**EXERCISE AIM:** There is one span to output from the data below: the lines starting at the line with "Screenshot is 1568x1737." and ending at the line with "public health experts". Output it exactly, ends included, nothing more.

************

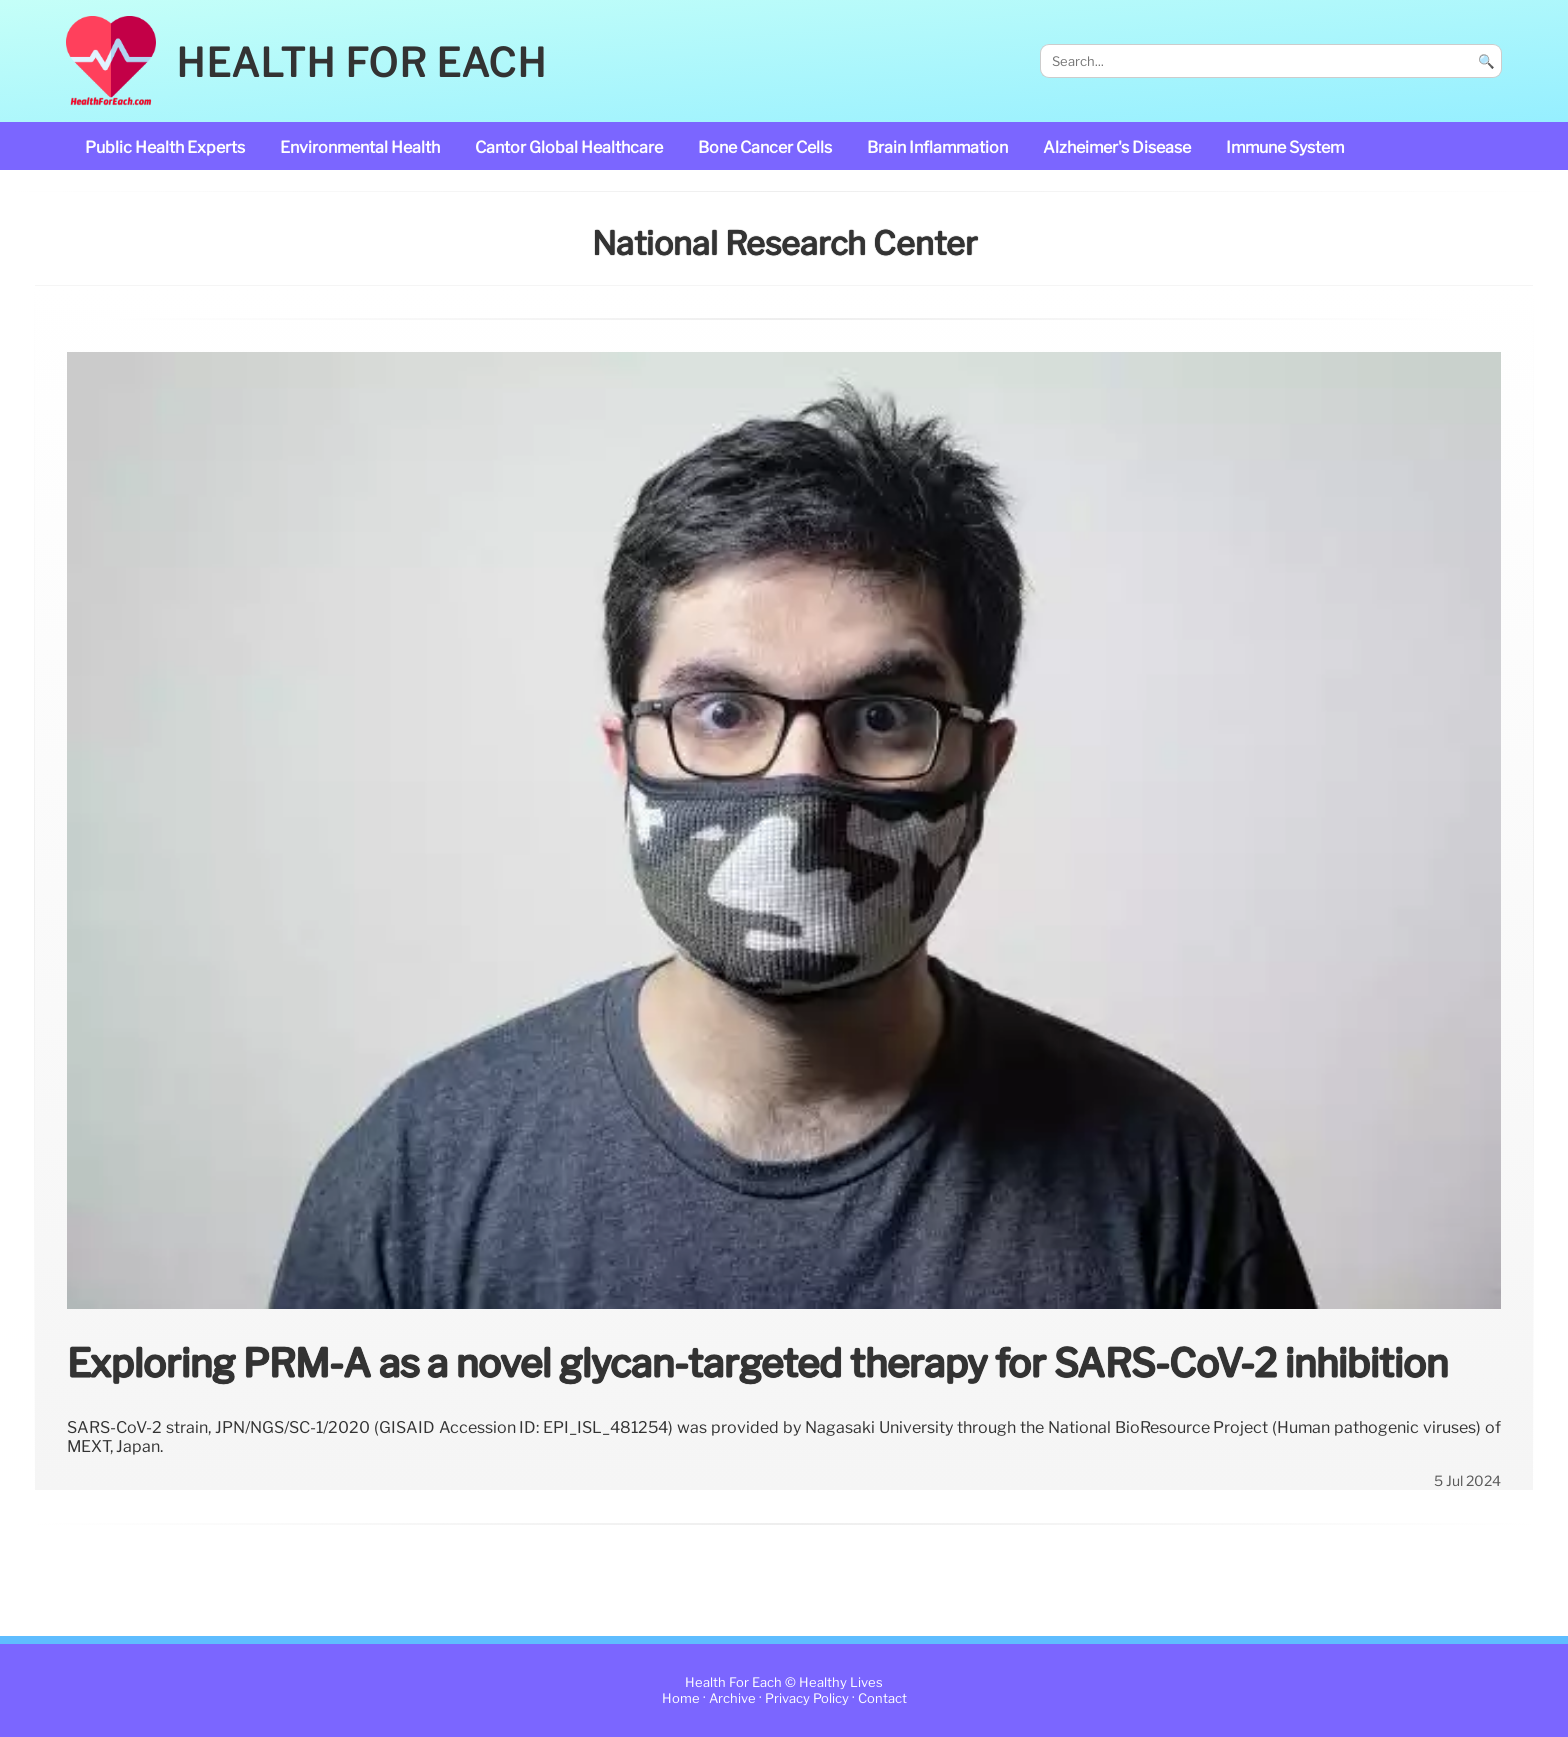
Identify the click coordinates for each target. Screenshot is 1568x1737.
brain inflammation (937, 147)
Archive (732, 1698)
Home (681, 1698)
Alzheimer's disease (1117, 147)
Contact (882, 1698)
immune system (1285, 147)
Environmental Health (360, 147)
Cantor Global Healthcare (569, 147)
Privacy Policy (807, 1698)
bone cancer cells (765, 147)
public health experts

************

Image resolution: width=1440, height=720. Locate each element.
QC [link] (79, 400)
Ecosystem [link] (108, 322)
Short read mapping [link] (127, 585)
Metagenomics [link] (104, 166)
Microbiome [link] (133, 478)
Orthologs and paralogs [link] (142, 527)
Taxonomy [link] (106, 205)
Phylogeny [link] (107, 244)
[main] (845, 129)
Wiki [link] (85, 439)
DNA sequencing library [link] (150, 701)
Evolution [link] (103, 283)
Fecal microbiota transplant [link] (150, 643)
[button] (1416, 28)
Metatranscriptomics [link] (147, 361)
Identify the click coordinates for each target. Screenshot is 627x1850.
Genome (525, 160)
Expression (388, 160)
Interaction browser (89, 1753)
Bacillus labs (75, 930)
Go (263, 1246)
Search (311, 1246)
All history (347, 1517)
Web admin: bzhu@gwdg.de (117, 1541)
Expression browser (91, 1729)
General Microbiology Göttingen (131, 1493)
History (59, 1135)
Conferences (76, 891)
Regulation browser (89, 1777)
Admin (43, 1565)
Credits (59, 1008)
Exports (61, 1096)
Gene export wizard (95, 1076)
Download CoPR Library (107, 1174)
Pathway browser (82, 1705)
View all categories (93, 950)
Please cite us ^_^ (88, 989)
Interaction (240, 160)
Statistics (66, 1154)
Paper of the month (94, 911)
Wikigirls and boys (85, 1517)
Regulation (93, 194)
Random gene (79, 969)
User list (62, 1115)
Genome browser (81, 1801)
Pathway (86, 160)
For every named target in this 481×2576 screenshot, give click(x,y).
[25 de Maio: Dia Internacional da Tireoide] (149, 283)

************

**YOUR RESPONSE:**
Identify the click coordinates for each target. Screenshot is 1568x1737.
brain inflammation (937, 147)
Archive (732, 1698)
Home (681, 1698)
Alzheimer's disease (1117, 147)
Contact (882, 1698)
immune system (1285, 147)
Environmental Health (360, 147)
Cantor Global Healthcare (569, 147)
Privacy Policy (807, 1698)
bone cancer cells (765, 147)
public health experts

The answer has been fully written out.